I guess I am not sure if my feelings are appropriate.... I feel that he should be able to conform to our schedule and activities and I do not think it is fair that mom is expecting me to all but do back flips out of an airplane to make sure things go smoothly.....

In all honesty, I struggle daily with DCB... the excessive whining when he is not treated as the only one makes the whole atmosphere unpleasant. I do have a lot of patience and have grown more out of sheer necessity to survive the day. One thing that has recently become excessive is the oral fixation... literally EVERYTHING goes in his mouth.... he even started to bite my furniture (which I am having a hard time "being ok with")....

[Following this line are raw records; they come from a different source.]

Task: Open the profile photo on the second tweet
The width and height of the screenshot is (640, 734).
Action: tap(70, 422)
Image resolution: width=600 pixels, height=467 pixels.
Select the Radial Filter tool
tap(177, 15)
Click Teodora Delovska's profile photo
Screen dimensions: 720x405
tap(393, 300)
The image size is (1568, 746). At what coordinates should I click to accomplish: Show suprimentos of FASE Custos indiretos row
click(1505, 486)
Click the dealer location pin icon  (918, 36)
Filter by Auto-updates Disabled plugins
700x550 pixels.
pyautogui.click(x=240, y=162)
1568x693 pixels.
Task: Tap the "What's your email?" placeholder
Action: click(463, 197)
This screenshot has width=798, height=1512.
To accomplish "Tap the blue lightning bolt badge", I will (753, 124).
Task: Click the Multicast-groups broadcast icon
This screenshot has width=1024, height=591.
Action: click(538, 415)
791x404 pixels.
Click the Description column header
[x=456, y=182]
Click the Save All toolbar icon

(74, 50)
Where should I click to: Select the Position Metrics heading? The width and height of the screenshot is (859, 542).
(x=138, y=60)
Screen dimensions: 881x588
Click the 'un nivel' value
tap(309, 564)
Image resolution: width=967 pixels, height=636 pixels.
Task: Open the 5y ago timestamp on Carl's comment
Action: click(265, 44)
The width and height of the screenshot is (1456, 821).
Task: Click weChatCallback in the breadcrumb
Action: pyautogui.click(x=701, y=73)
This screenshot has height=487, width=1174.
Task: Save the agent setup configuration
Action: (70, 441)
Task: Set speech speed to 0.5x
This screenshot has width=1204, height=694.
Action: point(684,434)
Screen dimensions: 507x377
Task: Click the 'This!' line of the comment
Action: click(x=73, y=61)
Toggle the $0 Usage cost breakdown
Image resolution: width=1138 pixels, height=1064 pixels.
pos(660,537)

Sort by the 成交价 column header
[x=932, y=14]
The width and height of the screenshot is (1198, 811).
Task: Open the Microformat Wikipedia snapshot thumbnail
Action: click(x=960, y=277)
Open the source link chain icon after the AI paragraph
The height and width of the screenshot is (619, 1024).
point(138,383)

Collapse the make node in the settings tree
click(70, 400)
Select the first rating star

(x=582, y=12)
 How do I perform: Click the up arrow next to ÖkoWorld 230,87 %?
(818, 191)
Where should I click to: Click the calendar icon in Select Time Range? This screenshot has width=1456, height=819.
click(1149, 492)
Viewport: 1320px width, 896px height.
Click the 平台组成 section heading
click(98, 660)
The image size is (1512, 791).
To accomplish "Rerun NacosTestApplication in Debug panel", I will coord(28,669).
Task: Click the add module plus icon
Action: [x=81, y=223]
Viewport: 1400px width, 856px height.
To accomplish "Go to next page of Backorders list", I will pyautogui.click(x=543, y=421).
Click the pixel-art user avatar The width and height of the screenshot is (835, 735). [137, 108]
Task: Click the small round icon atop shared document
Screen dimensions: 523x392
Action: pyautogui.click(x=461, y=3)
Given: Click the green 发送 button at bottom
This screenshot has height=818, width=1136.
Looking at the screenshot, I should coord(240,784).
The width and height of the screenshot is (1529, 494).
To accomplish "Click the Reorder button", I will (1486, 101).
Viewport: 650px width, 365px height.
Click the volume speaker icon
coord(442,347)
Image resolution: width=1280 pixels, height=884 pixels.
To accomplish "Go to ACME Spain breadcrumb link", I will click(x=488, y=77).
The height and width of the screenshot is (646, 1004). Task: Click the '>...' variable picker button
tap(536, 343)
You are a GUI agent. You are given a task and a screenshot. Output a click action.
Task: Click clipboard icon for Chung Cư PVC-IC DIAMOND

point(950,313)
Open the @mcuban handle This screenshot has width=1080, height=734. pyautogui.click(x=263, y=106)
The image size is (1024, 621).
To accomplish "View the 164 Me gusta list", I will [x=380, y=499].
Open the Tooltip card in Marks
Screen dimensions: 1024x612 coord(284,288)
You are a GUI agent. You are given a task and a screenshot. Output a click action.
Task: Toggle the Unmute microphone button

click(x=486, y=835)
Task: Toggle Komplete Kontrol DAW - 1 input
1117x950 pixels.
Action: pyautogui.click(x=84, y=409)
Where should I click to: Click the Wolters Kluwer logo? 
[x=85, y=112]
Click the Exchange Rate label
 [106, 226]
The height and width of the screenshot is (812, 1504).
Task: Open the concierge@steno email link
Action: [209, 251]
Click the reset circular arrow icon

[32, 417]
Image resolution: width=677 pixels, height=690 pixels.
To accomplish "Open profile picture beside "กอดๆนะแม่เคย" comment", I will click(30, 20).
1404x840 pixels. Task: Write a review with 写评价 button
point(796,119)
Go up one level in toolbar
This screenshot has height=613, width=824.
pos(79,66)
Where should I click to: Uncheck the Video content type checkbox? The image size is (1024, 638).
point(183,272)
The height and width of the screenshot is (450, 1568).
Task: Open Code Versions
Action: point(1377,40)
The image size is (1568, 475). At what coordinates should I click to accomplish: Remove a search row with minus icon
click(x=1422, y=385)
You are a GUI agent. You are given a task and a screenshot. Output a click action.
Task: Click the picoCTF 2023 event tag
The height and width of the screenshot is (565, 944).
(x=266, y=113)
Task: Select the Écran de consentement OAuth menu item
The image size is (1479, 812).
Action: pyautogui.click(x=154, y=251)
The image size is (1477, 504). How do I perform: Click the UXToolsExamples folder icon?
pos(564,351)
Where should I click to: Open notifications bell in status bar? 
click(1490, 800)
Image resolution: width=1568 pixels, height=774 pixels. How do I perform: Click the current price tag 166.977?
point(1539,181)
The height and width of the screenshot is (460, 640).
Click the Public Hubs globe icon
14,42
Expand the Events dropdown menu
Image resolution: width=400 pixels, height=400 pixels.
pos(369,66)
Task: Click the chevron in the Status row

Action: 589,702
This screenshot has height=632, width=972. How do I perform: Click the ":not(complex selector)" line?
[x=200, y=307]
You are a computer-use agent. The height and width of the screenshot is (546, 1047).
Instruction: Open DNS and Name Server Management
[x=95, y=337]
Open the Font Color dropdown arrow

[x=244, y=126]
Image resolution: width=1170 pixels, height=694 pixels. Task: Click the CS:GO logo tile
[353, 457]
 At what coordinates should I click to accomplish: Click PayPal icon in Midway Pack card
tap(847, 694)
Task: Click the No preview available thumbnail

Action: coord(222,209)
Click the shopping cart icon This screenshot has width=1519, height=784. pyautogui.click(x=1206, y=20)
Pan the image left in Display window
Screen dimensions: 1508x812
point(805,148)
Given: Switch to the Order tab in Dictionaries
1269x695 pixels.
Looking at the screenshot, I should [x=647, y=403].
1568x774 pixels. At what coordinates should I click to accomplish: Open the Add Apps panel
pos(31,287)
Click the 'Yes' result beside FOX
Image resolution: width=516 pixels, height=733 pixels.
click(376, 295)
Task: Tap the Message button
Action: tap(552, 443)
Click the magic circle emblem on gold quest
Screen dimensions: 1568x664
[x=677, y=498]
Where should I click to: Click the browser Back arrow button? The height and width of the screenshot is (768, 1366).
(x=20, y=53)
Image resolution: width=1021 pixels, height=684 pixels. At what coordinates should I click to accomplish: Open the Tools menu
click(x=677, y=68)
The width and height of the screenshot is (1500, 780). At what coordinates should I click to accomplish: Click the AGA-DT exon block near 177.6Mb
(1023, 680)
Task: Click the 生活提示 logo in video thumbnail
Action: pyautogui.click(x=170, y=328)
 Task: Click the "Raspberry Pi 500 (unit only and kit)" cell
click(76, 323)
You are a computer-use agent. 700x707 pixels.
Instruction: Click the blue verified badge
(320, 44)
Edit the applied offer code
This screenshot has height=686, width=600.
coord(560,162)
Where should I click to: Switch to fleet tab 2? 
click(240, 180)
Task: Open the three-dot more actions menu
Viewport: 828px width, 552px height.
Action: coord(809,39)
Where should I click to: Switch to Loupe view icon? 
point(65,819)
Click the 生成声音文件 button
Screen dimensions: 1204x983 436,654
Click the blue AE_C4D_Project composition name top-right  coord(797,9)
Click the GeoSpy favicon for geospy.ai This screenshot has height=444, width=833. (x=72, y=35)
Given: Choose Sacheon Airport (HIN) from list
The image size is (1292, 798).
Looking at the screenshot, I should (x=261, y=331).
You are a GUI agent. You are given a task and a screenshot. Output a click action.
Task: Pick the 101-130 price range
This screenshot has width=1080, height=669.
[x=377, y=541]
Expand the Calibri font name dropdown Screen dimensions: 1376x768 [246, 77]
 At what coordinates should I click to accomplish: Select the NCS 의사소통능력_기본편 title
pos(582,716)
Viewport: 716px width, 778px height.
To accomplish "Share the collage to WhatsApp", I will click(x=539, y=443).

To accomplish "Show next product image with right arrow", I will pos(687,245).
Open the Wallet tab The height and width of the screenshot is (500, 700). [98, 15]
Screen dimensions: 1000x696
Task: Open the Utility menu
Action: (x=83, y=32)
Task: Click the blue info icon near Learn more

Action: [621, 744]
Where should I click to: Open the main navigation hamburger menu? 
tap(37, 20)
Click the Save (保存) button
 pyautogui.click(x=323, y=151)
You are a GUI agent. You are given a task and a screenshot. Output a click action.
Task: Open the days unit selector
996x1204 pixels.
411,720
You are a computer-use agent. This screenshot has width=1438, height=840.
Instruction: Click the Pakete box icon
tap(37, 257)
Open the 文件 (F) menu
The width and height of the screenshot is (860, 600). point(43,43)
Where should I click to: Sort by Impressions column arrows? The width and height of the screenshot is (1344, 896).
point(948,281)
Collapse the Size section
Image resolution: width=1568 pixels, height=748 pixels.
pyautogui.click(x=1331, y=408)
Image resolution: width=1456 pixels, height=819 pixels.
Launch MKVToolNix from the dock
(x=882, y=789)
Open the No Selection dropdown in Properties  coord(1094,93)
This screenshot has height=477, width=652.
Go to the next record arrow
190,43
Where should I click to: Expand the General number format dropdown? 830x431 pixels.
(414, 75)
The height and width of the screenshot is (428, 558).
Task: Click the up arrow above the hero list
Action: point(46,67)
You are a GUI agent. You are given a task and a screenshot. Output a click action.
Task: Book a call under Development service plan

I think that as long as DCM doesn't expect you to change your entire daycare structure you will be fine, otherwise perhaps it is time for DCM to look for alternative child care arrangements. Really I think that the behavior, regardless of whether the child has a special need or not, is not acceptable behavior and needs to be worked on. The mouthing for example is not sanitary and needs to be addressed and worked on. I think the best thing for DCM to hope for is for you to learn or be trained on how to communicate and interact with this DCB to be both proactive and reactive to this child's challenging behaviors. Simply knowing how to interact with DCB and how to guide him may help him immensely.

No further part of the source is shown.